What are the differences between a superkey and a candidate key?
Candidate key
is a super key
from which you cannot remove any fields.
For instance, a software release can be identified either by major/minor version, or by the build date (we assume nightly builds).
Storing date in three fields is not a good idea of course, but let's pretend it is for demonstration purposes:
year month date major minor
2008 01 13 0 1
2008 04 23 0 2
2009 11 05 1 0
2010 04 05 1 1
So (year, major, minor)
or (year, month, date, major)
are super keys (since they are unique) but not candidate keys, since you can remove year
or major
and the remaining set of columns will still be a super key.
(year, month, date)
and (major, minor)
are candidate keys, since you cannot remove any of the fields from them without breaking uniqueness.
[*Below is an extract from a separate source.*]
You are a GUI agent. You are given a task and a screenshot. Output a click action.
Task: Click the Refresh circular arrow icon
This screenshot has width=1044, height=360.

A super key is any combination of columns that uniquely identifies a row in a table. A candidate key is a super key which cannot have any columns removed from it without losing the unique identification property. This property is sometimes known as minimality or (better) irreducibility.
A super key ≠ a primary key in general. The primary key is simply a candidate key chosen to be the main key. However, in dependency theory, candidate keys are important and the primary key is not more important than any of the other candidate keys. Non-primary candidate keys are also known as alternative keys.
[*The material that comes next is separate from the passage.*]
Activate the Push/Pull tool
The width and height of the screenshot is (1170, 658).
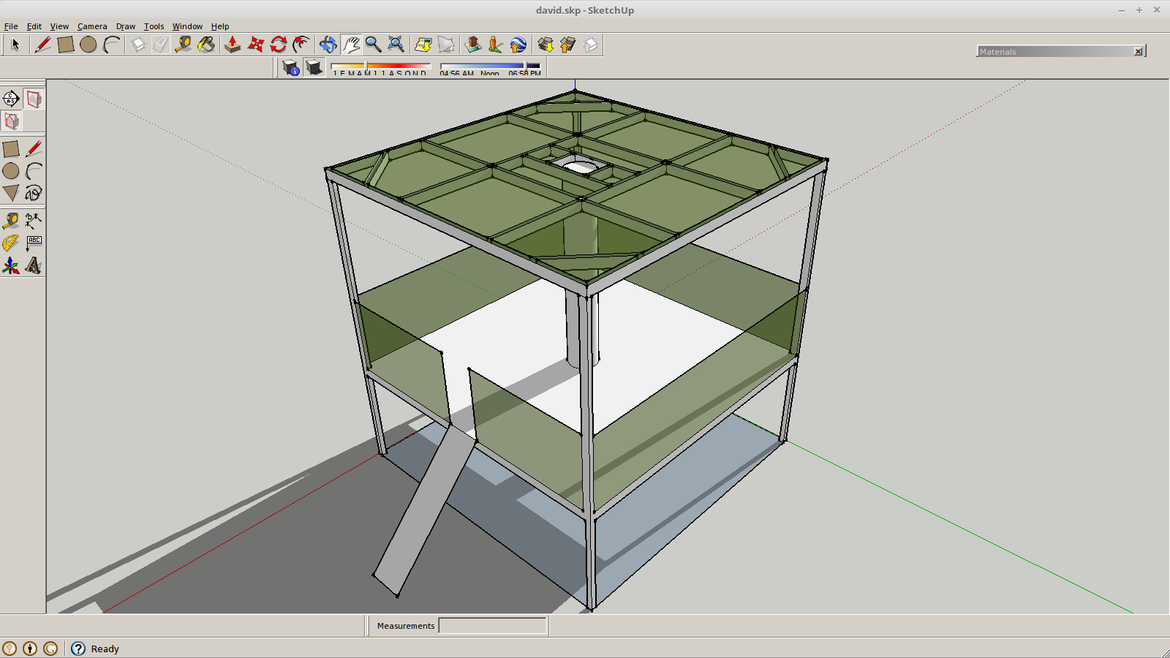[x=232, y=44]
Consider this table of Elements:
CREATE TABLE elements
(
atomic_number INTEGER NOT NULL PRIMARY KEY
CHECK (atomic_number > 0 AND atomic_number < 120),
symbol CHAR(3) NOT NULL UNIQUE,
name CHAR(20) NOT NULL UNIQUE,
atomic_weight DECIMAL(8,4) NOT NULL,
period SMALLINT NOT NULL
CHECK (period BETWEEN 1 AND 7),
group CHAR(2) NOT NULL
-- 'L' for Lanthanoids, 'A' for Actinoids
CHECK (group IN ('1', '2', 'L', 'A', '3', '4', '5', '6',
'7', '8', '9', '10', '11', '12', '13',
'14', '15', '16', '17', '18')),
stable CHAR(1) DEFAULT 'Y' NOT NULL
CHECK (stable IN ('Y', 'N'))
);
It has three unique identifiers - atomic number, element name, and symbol. Each of these, therefore, is a candidate key. Further, unless you are dealing with a table that can only ever hold one row of data (in which case the empty set (of columns) is a candidate key), you cannot have a smaller-than-one-column candidate key, so the candidate keys are irreducible.
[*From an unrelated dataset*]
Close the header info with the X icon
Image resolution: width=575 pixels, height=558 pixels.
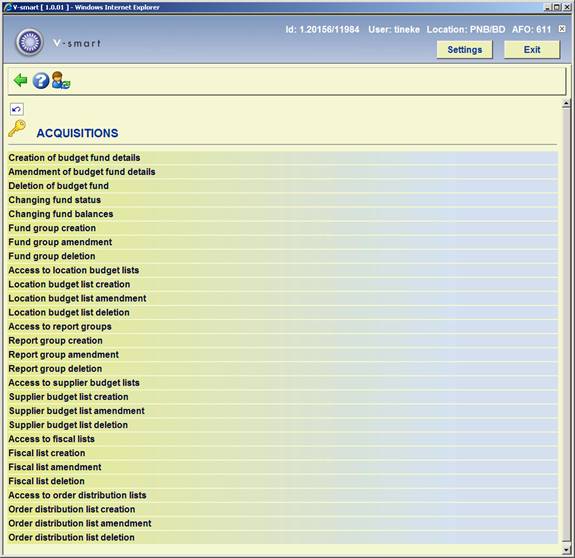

Consider a key made up of { atomic number, element name, symbol }. If you supply a consistent set of values for these three fields (say { 6, Carbon, C }), then you uniquely identify the entry for an element - Carbon. However, this is very much a super key that is not a candidate key because it is not irreducible; you can eliminate any two of the three fields without losing the unique identification property.
As another example, consider a key made up of { atomic number, period, group }. Again, this is a unique identifier for a row; { 6, 2, 14 } identifies Carbon (again). If it were not for the Lanthanoids and Actinoids, then the combination of { period, group } would be unique, but because of them, it is not. However, as before, atomic number on its own is sufficient to uniquely identify an element, so this is a super key and not a candidate key.